The silent prayer used in the 12-step process (and written by the theorist Reinhold Niebuhr) can be a useful map for how to deal with the onslaught of information, and it maps closely to the evidence-based psychological principles of positioning, control, attention, and behavioral activism: accepting what we cannot change, what we can change.

On the other hand, most of us cannot control global crises, national events and macro events. Taking it immediately reduces grief. Most of us have a vested interest in engaging our community, taking action locally, and nurturing the environment in which we live. Focusing on these things enhances our experience of well-being as well as having a positive effect. The less we know about this Anxiety We are more agents and more experienced.

The ultimate goal is secession; It is important to keep information. The goal is more comprehensive participation. Good things always happen with bad things, and mental health requires us to hold on to more facts at the same time. A healthier and more fact-based approach to accessing information requires that we limit our access to information and understand what we receive.

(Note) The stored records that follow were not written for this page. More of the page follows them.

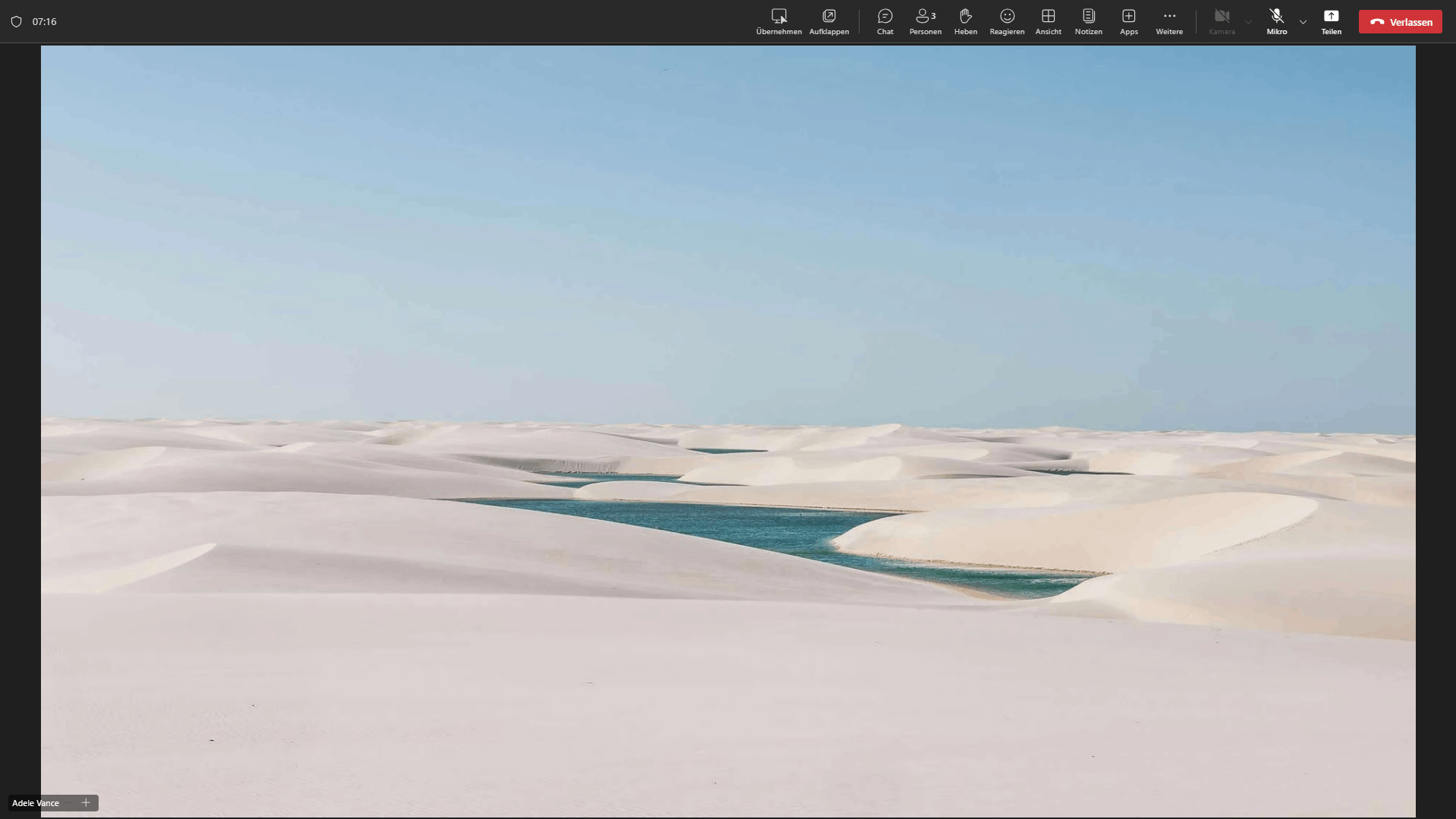
Task: Unmute the Mikro microphone
Action: [1276, 22]
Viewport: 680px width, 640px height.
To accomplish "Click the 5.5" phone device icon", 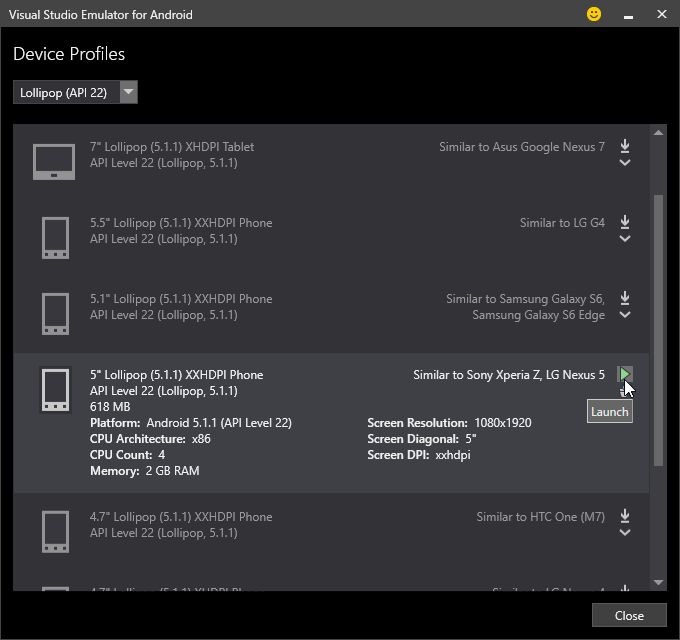I will tap(55, 237).
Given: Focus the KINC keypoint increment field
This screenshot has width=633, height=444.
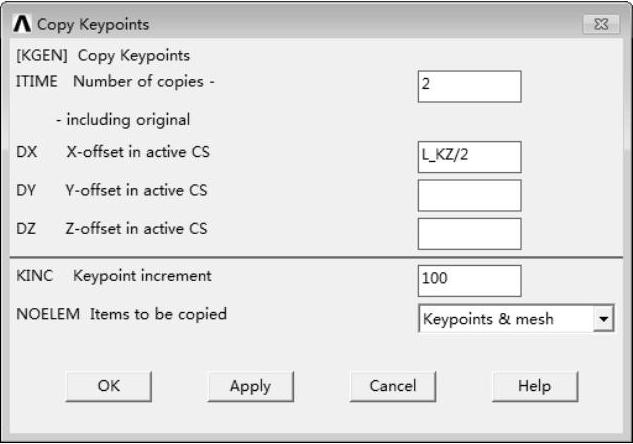Looking at the screenshot, I should pyautogui.click(x=469, y=280).
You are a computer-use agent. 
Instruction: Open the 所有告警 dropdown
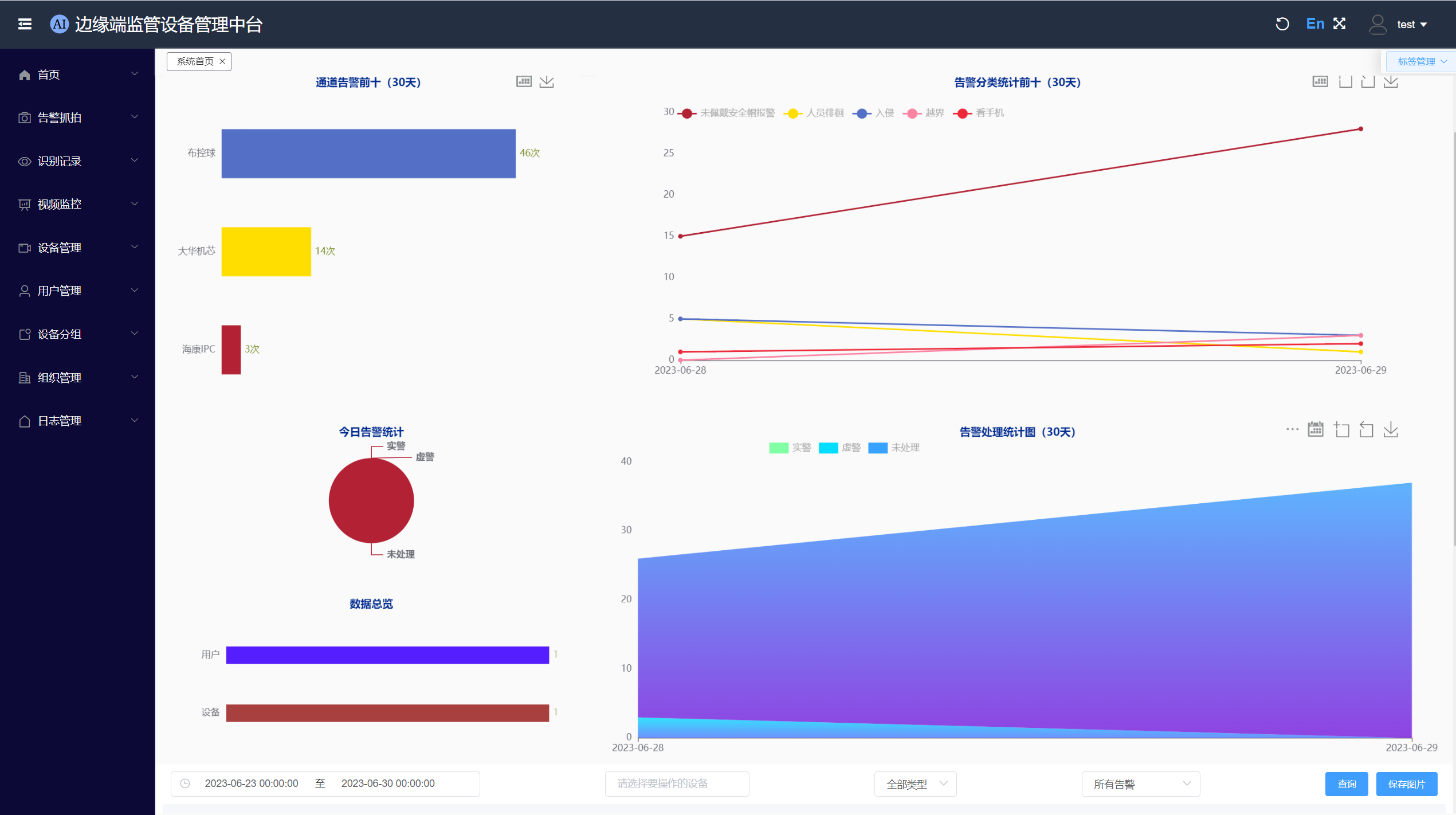(1140, 783)
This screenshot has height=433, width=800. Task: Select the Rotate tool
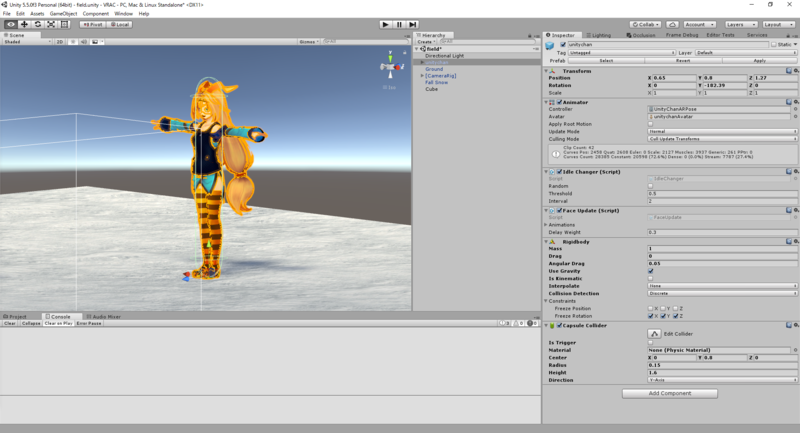point(38,24)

This means not only about the amount of time we spend, but also about the source of our information. It requires us to shift our focus to local issues where we can do something and change our mindset from passive use to active contribution. In this age of information, we need to think carefully about where to use our attention best.

Read more here: Reducing effects: When relieving stress makes you sick

"Samantha Stein, PsyD, is a psychologist with more than 30 years of experience. She is the author of Evil at Our Table: Inside the Minds of the Monsters Who Live Among Us, about her work evaluating and treating serious sex offenders."